Segment Start: TASK INPUT

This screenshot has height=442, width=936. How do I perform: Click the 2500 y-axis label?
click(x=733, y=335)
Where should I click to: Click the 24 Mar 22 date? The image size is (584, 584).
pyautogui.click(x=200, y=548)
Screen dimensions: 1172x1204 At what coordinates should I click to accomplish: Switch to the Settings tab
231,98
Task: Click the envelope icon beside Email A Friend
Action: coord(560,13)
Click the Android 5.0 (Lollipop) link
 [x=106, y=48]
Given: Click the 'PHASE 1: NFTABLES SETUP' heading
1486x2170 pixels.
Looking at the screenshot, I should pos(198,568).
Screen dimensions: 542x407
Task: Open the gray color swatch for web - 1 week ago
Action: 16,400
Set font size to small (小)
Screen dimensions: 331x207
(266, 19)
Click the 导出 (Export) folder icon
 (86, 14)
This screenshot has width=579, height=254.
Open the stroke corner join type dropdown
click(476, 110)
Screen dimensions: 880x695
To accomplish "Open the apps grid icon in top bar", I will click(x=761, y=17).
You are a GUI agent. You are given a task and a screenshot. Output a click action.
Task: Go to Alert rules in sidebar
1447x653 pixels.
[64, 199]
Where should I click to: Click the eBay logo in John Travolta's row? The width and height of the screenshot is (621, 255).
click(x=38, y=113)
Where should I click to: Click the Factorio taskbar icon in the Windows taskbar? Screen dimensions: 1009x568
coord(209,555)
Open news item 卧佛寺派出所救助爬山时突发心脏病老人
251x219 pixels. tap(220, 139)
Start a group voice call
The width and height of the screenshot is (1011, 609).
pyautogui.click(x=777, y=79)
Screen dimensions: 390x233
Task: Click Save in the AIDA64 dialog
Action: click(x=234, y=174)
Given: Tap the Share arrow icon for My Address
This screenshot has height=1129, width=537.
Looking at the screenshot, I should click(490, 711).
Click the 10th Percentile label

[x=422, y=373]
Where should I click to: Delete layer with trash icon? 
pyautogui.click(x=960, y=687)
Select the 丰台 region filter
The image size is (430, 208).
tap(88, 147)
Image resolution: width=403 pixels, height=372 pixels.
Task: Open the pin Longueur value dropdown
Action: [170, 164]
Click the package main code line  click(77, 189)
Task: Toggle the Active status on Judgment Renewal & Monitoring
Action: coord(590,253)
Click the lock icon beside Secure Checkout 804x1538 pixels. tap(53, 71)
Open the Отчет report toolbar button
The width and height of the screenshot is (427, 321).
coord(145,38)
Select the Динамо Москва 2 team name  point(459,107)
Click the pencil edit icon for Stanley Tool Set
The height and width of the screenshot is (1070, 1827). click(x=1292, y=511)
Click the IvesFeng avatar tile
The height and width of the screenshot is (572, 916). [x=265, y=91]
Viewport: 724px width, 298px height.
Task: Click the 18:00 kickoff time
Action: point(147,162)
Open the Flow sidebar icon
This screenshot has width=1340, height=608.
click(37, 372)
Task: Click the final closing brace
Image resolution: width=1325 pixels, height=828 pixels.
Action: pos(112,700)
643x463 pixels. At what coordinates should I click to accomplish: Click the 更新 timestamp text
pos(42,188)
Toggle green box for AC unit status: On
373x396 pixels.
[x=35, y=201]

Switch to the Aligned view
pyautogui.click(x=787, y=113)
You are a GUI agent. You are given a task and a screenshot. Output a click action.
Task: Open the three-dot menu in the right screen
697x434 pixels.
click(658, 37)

Segment End: TASK INPUT

The word to find is "Select". Copy every line of the records that holds it.

Select the 丰台 region filter
Select the Динамо Москва 2 team name  point(459,107)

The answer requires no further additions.